Europe's oldest lake traces 1.36 million years of climate
By analysing sediment cores from the bed of Europe's oldest lake, an international team of scientists has created a detailed climate history of the north-central Mediterranean stretching back 1.36 million years—and revealed the climate mechanism that has driven winter rainfall in the region.
The scientists, including Dr. Alexander Francke from the University of Wollongong (UOW), drilled into the bed of Lake Ohrid, which lies on the border of Albania and North Macedonia and is thought to be the oldest lake in Europe. The study was led by Associate Professor Bernd Wagner from the University of Cologne and Dr. Hendrik Vogel from the University of Bern.
The results of their research are published in the prestigious scientific journal Nature.
By providing an unprecedented understanding of the factors that have driven the Mediterranean region's climate in the past, the data they collected will help scientists to model more accurately the region's future climate under global warming.
The drilling took place in water 245 metres deep and reached a maximum depth of 568 metres into the sediment. Analysis revealed that Lake Ohrid first established 1.36 million years ago and has existed continuously since then. The extensive sediment succession allowed the researchers to reconstruct climate over the entire history of the lake in exquisite detail.
Geochemical data and the pollen record show that winter rainfall increased in the north-central Mediterranean region during warm, interglacial periods. During these intervals, climate model simulations indicate increased cyclogenesis (the development and strengthening of low-pressure areas in the atmosphere) over the Mediterranean Sea during summer and late autumn leading to considerably higher winter rainfall.
The Mediterranean climate is characterised by dry summers and wet winters, so winter rainfall is vital for the region's population and agriculture.
"We discovered a teleconnection between the African monsoon and winter precipitation in the Mediterranean region, so between tropical climate systems and rainfall in the mid-latitudes thousands of kilometres away," said Dr. Francke, a Research Fellow at the Wollongong Isotope Geochronology Laboratory.
"Whenever incoming solar radiation from the sun is enhanced in the northern hemisphere you have this northward migration of the tropical climate system and we see increased rainfall in winter at Lake Ohrid. We see this mechanism consistently over the past 1.3 million years."

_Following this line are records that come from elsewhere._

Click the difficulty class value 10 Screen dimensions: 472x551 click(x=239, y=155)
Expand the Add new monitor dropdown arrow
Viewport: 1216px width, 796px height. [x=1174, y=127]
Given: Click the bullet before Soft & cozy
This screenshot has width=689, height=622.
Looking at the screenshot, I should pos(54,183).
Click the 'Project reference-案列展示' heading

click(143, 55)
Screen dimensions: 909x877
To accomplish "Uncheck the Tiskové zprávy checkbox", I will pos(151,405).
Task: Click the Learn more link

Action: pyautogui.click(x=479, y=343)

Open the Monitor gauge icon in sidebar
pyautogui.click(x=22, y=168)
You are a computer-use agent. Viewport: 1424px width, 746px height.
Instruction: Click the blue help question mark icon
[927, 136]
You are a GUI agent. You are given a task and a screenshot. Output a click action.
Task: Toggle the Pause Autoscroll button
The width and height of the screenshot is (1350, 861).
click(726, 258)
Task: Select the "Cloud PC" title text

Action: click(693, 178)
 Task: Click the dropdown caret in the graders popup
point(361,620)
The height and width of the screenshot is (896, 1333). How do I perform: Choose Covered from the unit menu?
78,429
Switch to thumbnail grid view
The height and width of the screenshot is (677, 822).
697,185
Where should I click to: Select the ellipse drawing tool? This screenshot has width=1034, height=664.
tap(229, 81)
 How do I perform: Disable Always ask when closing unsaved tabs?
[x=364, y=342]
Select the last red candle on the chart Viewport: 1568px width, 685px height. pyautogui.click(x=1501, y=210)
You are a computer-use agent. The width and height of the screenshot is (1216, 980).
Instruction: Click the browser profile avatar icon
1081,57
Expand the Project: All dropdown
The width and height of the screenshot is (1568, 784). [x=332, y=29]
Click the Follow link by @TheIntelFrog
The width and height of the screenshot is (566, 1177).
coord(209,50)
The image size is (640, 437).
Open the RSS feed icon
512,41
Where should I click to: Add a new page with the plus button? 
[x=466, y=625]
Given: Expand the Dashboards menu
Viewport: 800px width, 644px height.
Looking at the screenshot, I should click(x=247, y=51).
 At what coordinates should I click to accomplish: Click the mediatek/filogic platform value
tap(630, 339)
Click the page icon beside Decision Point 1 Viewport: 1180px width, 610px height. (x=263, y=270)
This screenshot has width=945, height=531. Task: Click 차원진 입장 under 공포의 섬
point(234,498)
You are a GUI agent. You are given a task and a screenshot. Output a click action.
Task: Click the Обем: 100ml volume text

During these warmer periods, the northward move of tropical climate systems caused higher sea surface temperatures in the Mediterranean and increased evaporation, amplifying local cyclone development in the Mediterranean and strengthening of North Atlantic low-pressure systems migrating eastwards.
"This climate system would be fairly stable during the summer and autumn until the temperatures decrease in winter and cold air from the north causes the whole system to become unstable and this low pressure system moves eastwards towards the Balkan Peninsula and promotes rainfall in the winter months," Dr. Franke explained.
There is currently a discrepancy in climate models about how global warming will affect the Mediterranean climate and, in particular, how it will affect winter rainfall: some models show increased winter precipitation, others show it becoming drier.
Dr. Francke says the data gathered from Lake Ohrid will enable a better understanding of how climate change will affect the region. However, because recent human-driven climate change has different causes than previous warmings, it is not yet certain whether it will lead to a similar increase in winter rainfall in the Mediterranean.
"We have to be careful. We can't just take these results and say that if it gets warmer in the future there will also be more rainfall during winter in the Mediterranean," Dr. Francke said.
"Some climate models are predicting more winter rainfall but others are predicting drier winters. However, climate modellers will now be able to use the data we gathered from Lake Ohrid to improve their models and develop more accurate predictions of what will happen in the future."